▸ **Prompt**
Update the records below by replacing every instance of "Screen dimensions" with "Screen size", leaving all other text unchanged.

(Entries for locating text and elements)
++++++++++
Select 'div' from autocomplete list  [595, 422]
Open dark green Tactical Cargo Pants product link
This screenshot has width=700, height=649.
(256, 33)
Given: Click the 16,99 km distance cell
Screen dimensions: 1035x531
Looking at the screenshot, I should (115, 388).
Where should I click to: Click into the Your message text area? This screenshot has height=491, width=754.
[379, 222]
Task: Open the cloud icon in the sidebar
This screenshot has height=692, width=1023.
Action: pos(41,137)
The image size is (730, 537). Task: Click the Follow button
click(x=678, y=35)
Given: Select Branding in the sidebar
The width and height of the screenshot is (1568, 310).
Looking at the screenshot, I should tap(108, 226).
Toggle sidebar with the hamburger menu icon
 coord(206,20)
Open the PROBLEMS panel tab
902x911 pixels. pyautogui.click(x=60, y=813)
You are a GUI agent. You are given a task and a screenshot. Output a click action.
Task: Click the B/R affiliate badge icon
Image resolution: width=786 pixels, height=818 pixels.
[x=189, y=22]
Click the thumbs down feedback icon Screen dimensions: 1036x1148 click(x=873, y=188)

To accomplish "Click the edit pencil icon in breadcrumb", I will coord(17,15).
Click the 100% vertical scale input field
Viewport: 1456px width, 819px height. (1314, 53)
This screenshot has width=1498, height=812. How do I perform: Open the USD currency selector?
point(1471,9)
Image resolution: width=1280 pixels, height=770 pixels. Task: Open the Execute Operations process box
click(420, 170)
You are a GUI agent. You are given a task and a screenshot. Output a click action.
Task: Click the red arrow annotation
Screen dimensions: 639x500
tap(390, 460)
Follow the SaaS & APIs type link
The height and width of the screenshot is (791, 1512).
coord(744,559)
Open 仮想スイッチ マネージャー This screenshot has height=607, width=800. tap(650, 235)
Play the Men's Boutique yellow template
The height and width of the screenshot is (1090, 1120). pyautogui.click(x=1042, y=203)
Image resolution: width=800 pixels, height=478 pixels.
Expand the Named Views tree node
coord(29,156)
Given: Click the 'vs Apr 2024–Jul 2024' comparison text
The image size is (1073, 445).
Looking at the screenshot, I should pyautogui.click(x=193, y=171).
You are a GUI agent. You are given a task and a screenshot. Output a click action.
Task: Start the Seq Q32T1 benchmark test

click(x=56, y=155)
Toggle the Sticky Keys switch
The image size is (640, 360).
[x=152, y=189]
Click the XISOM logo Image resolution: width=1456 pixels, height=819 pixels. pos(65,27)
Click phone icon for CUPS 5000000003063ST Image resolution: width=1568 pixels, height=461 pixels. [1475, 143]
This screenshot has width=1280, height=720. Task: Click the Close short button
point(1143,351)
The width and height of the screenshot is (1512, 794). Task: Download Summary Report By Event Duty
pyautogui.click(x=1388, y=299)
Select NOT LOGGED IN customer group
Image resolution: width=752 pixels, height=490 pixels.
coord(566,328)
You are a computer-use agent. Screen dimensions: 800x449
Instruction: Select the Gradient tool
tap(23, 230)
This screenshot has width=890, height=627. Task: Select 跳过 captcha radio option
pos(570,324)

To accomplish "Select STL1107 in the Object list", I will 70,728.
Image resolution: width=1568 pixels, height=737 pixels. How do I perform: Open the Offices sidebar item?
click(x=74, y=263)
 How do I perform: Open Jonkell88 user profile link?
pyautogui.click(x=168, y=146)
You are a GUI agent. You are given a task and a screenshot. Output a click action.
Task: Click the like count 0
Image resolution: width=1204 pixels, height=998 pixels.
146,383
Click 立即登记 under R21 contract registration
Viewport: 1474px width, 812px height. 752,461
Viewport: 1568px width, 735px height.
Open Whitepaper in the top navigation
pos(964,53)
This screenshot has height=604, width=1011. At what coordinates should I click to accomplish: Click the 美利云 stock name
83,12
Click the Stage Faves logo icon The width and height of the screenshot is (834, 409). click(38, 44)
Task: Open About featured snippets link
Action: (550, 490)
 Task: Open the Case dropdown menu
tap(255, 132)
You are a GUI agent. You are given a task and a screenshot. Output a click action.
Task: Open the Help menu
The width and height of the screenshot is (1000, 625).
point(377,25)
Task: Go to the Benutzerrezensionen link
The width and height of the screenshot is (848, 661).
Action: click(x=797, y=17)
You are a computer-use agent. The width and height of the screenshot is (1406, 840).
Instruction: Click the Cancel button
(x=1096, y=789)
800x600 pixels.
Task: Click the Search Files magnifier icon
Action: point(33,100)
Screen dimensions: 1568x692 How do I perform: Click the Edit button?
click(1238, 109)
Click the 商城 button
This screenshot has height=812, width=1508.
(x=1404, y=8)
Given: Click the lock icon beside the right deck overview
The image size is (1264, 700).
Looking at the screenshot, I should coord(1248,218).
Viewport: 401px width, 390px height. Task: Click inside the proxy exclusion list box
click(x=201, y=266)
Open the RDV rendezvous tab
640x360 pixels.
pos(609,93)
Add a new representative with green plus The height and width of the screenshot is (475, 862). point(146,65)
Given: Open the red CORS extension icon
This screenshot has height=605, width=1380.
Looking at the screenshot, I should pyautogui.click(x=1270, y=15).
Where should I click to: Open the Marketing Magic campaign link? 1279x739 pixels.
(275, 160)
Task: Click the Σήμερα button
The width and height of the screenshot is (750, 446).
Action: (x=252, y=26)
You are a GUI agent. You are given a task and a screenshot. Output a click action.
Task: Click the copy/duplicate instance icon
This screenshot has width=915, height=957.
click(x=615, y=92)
++++++++++
▸ **Finished task**
Select 'div' from autocomplete list  [595, 422]
Open dark green Tactical Cargo Pants product link
This screenshot has width=700, height=649.
(256, 33)
Given: Click the 16,99 km distance cell
Screen size: 1035x531
Looking at the screenshot, I should (115, 388).
Where should I click to: Click into the Your message text area? This screenshot has height=491, width=754.
[379, 222]
Task: Open the cloud icon in the sidebar
This screenshot has height=692, width=1023.
Action: pos(41,137)
The image size is (730, 537). Task: Click the Follow button
click(x=678, y=35)
Given: Select Branding in the sidebar
The width and height of the screenshot is (1568, 310).
Looking at the screenshot, I should tap(108, 226).
Toggle sidebar with the hamburger menu icon
 coord(206,20)
Open the PROBLEMS panel tab
902x911 pixels. pyautogui.click(x=60, y=813)
You are a GUI agent. You are given a task and a screenshot. Output a click action.
Task: Click the B/R affiliate badge icon
Image resolution: width=786 pixels, height=818 pixels.
[x=189, y=22]
Click the thumbs down feedback icon Screen size: 1036x1148 click(x=873, y=188)

To accomplish "Click the edit pencil icon in breadcrumb", I will coord(17,15).
Click the 100% vertical scale input field
Viewport: 1456px width, 819px height. (1314, 53)
This screenshot has width=1498, height=812. How do I perform: Open the USD currency selector?
point(1471,9)
Image resolution: width=1280 pixels, height=770 pixels. Task: Open the Execute Operations process box
click(420, 170)
You are a GUI agent. You are given a task and a screenshot. Output a click action.
Task: Click the red arrow annotation
Screen size: 639x500
tap(390, 460)
Follow the SaaS & APIs type link
The height and width of the screenshot is (791, 1512).
coord(744,559)
Open 仮想スイッチ マネージャー This screenshot has height=607, width=800. tap(650, 235)
Play the Men's Boutique yellow template
The height and width of the screenshot is (1090, 1120). pyautogui.click(x=1042, y=203)
Image resolution: width=800 pixels, height=478 pixels.
Expand the Named Views tree node
coord(29,156)
Given: Click the 'vs Apr 2024–Jul 2024' comparison text
The image size is (1073, 445).
Looking at the screenshot, I should pyautogui.click(x=193, y=171).
You are a GUI agent. You are given a task and a screenshot. Output a click action.
Task: Start the Seq Q32T1 benchmark test

click(x=56, y=155)
Toggle the Sticky Keys switch
The image size is (640, 360).
[x=152, y=189]
Click the XISOM logo Image resolution: width=1456 pixels, height=819 pixels. pos(65,27)
Click phone icon for CUPS 5000000003063ST Image resolution: width=1568 pixels, height=461 pixels. [1475, 143]
This screenshot has width=1280, height=720. Task: Click the Close short button
point(1143,351)
The width and height of the screenshot is (1512, 794). Task: Download Summary Report By Event Duty
pyautogui.click(x=1388, y=299)
Select NOT LOGGED IN customer group
Image resolution: width=752 pixels, height=490 pixels.
coord(566,328)
You are a computer-use agent. Screen size: 800x449
Instruction: Select the Gradient tool
tap(23, 230)
This screenshot has width=890, height=627. Task: Select 跳过 captcha radio option
pos(570,324)

To accomplish "Select STL1107 in the Object list", I will 70,728.
Image resolution: width=1568 pixels, height=737 pixels. How do I perform: Open the Offices sidebar item?
click(x=74, y=263)
 How do I perform: Open Jonkell88 user profile link?
pyautogui.click(x=168, y=146)
You are a GUI agent. You are given a task and a screenshot. Output a click action.
Task: Click the like count 0
Image resolution: width=1204 pixels, height=998 pixels.
146,383
Click 立即登记 under R21 contract registration
Viewport: 1474px width, 812px height. 752,461
Viewport: 1568px width, 735px height.
Open Whitepaper in the top navigation
pos(964,53)
This screenshot has height=604, width=1011. At what coordinates should I click to accomplish: Click the 美利云 stock name
83,12
Click the Stage Faves logo icon The width and height of the screenshot is (834, 409). click(38, 44)
Task: Open About featured snippets link
Action: (550, 490)
 Task: Open the Case dropdown menu
tap(255, 132)
You are a GUI agent. You are given a task and a screenshot. Output a click action.
Task: Open the Help menu
The width and height of the screenshot is (1000, 625).
point(377,25)
Task: Go to the Benutzerrezensionen link
The width and height of the screenshot is (848, 661).
Action: click(x=797, y=17)
You are a computer-use agent. The width and height of the screenshot is (1406, 840).
Instruction: Click the Cancel button
(x=1096, y=789)
800x600 pixels.
Task: Click the Search Files magnifier icon
Action: point(33,100)
Screen size: 1568x692 How do I perform: Click the Edit button?
click(1238, 109)
Click the 商城 button
This screenshot has height=812, width=1508.
(x=1404, y=8)
Given: Click the lock icon beside the right deck overview
The image size is (1264, 700).
Looking at the screenshot, I should coord(1248,218).
Viewport: 401px width, 390px height. Task: Click inside the proxy exclusion list box
click(x=201, y=266)
Open the RDV rendezvous tab
640x360 pixels.
pos(609,93)
Add a new representative with green plus The height and width of the screenshot is (475, 862). point(146,65)
Given: Open the red CORS extension icon
This screenshot has height=605, width=1380.
Looking at the screenshot, I should pyautogui.click(x=1270, y=15).
Where should I click to: Open the Marketing Magic campaign link? 1279x739 pixels.
(275, 160)
Task: Click the Σήμερα button
The width and height of the screenshot is (750, 446).
Action: (x=252, y=26)
You are a GUI agent. You are given a task and a screenshot. Output a click action.
Task: Click the copy/duplicate instance icon
This screenshot has width=915, height=957.
click(x=615, y=92)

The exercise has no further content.